[Task requirements] In the passage about life with Normal, change "kids" to "children" wherever it appears, and write out the section starting at "Normal and I are no longer an" and ending at "with my family.".

[Selected text]
- Opening Delimiter -
There's a look you get from a pharmacist when you are picking up a lithium prescription and a home drug test at the same time. It's not pity, it's not even judgement, maybe it's sadness, or resignation, or maybe it's simply obvious that Normal and I are no longer together. Somewhere we took a wrong turn, and I just can't get us back to my life with Normal. Actually, I don't think I would recognize Normal if it walked up and asked me out for coffee, just for old times sake.
Normal and I are no longer an option. We never were an option, outside of my imagination, really. When I was young I knew how everything worked, and I knew how my life was going to turn out if I did all the right things. Normal was who I would be with. I dreamed of my life with Normal my whole childhood. Normal and I raising my kids just right so that they would never suffer through pain and anguish. Living with Normal meant my kids growing up in the same house, in a friendly neighbourhood, with nice friends. It meant me and their father and I growing together, working together, loving each other, so they could see what a good partnership looked like. Normal and I would be everything I never had, and with Normal I was going to fix everything and do things right with my family.
- Closing Delimiter -
[Data listing]
- Opening Delimiter -
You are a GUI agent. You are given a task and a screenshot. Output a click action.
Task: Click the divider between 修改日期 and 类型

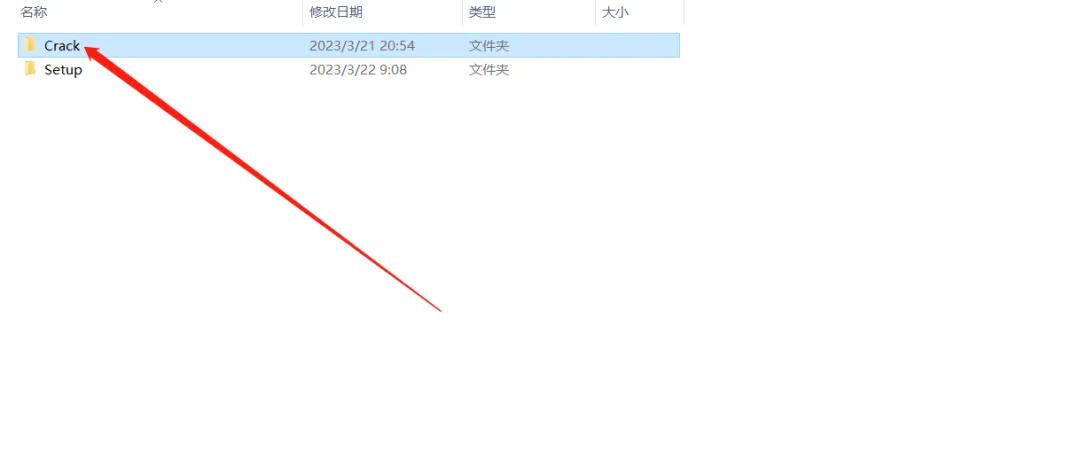click(x=462, y=12)
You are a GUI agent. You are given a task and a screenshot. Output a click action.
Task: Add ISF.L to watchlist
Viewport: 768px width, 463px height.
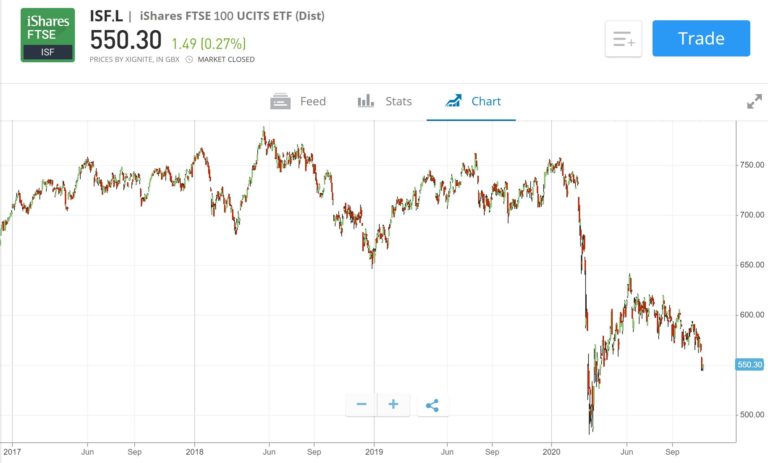coord(623,39)

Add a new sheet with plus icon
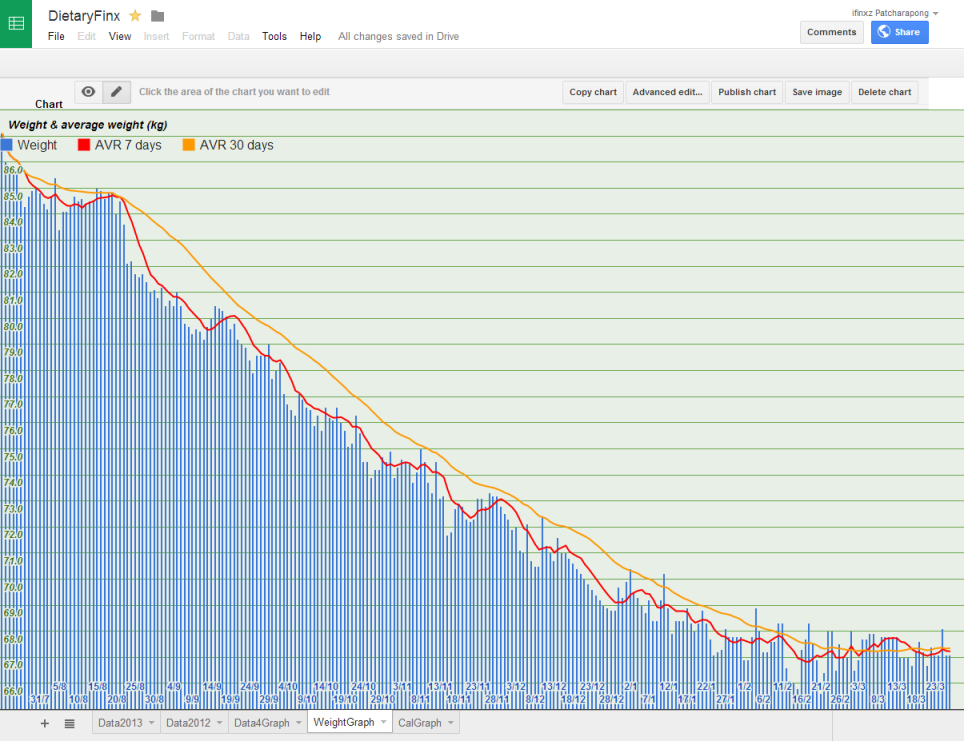pos(44,723)
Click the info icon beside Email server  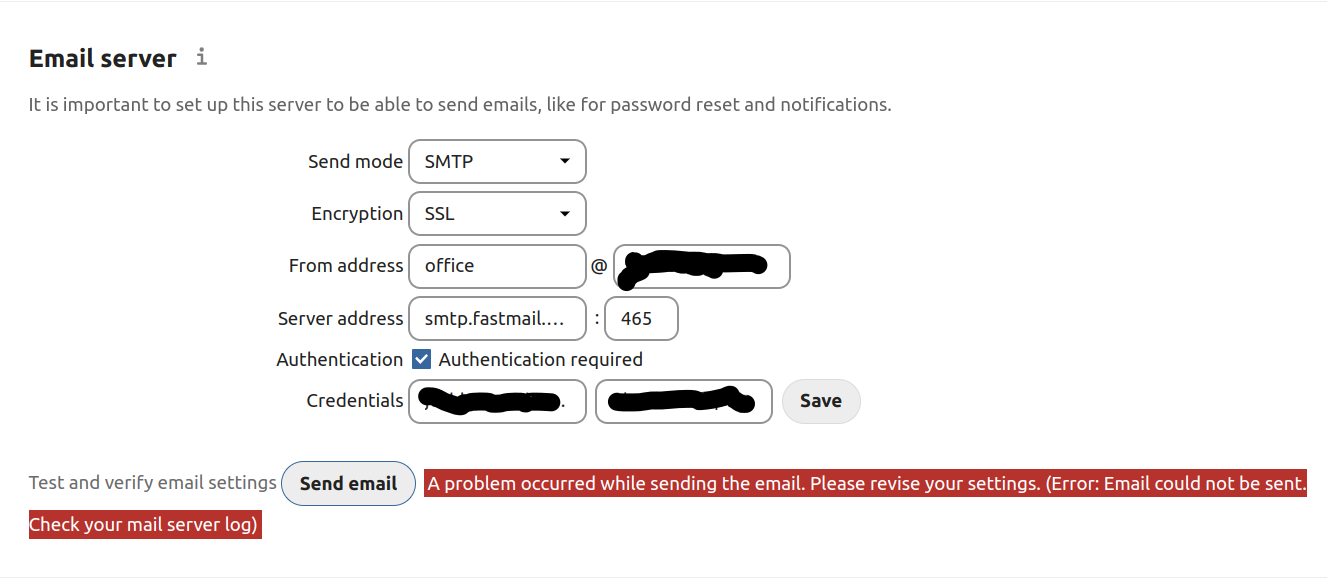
- Closing Delimiter -
[Solved problem]
Normal and I are no longer an option. We never were an option, outside of my imagination, really. When I was young I knew how everything worked, and I knew how my life was going to turn out if I did all the right things. Normal was who I would be with. I dreamed of my life with Normal my whole childhood. Normal and I raising my children just right so that they would never suffer through pain and anguish. Living with Normal meant my children growing up in the same house, in a friendly neighbourhood, with nice friends. It meant me and their father and I growing together, working together, loving each other, so they could see what a good partnership looked like. Normal and I would be everything I never had, and with Normal I was going to fix everything and do things right with my family.